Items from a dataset
--

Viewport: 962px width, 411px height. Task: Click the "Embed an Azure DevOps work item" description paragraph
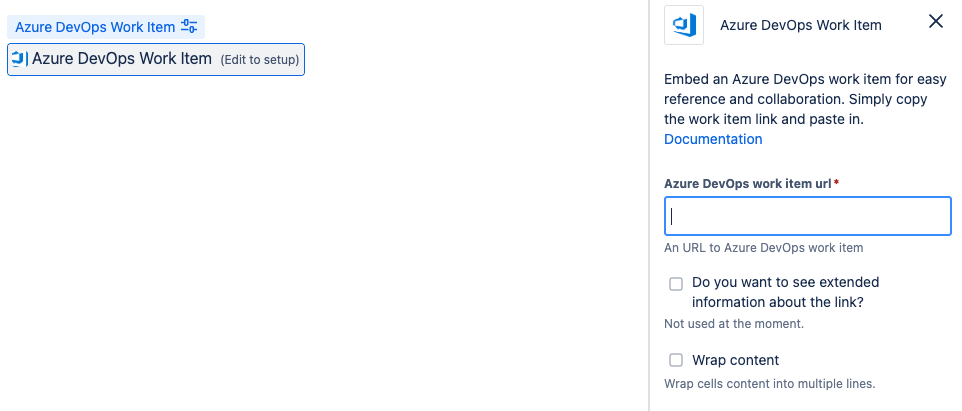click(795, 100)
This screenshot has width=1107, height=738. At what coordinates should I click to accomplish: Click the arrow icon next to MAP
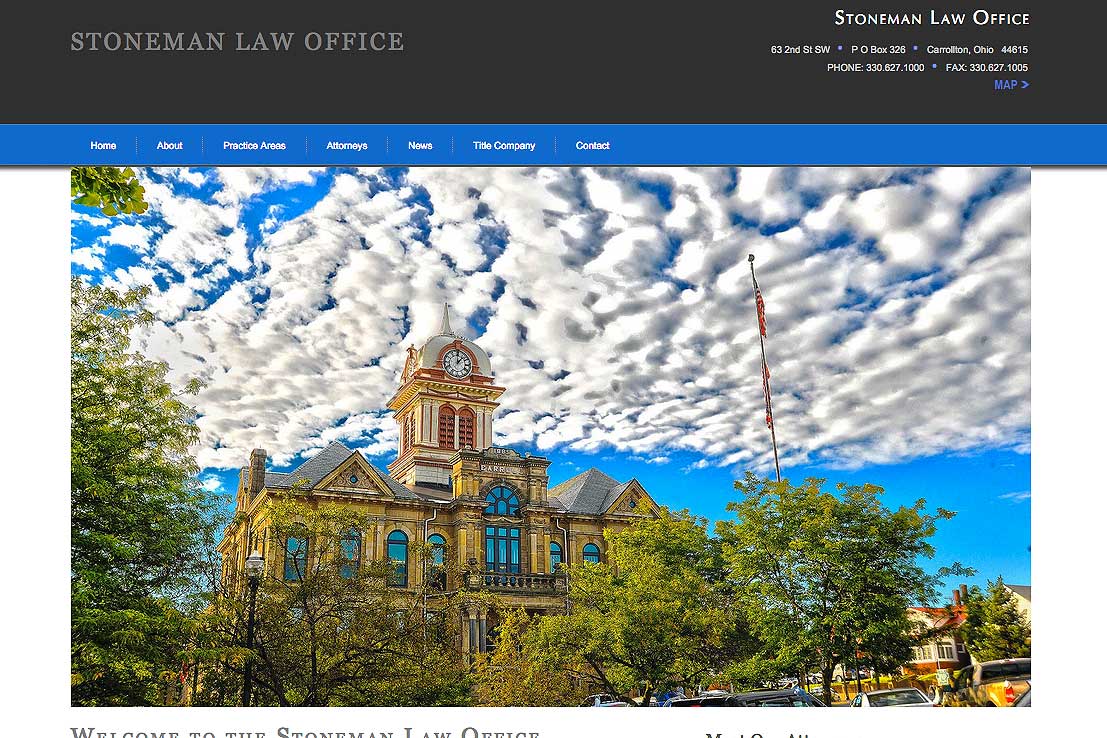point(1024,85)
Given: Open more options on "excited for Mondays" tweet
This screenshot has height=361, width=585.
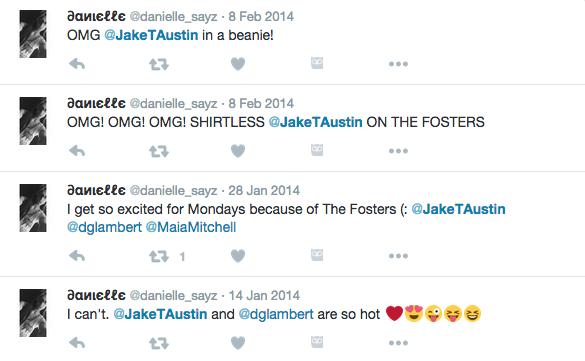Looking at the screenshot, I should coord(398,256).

--

Task details:
Could you output every record above exactly as it appears, without the pictures?

Answer section:
Viewport: 962px width, 411px height. Task: Click the "Embed an Azure DevOps work item" description paragraph
click(795, 100)
This screenshot has width=1107, height=738. At what coordinates should I click to accomplish: Click the arrow icon next to MAP
point(1024,85)
Given: Open more options on "excited for Mondays" tweet
This screenshot has height=361, width=585.
Looking at the screenshot, I should coord(398,256).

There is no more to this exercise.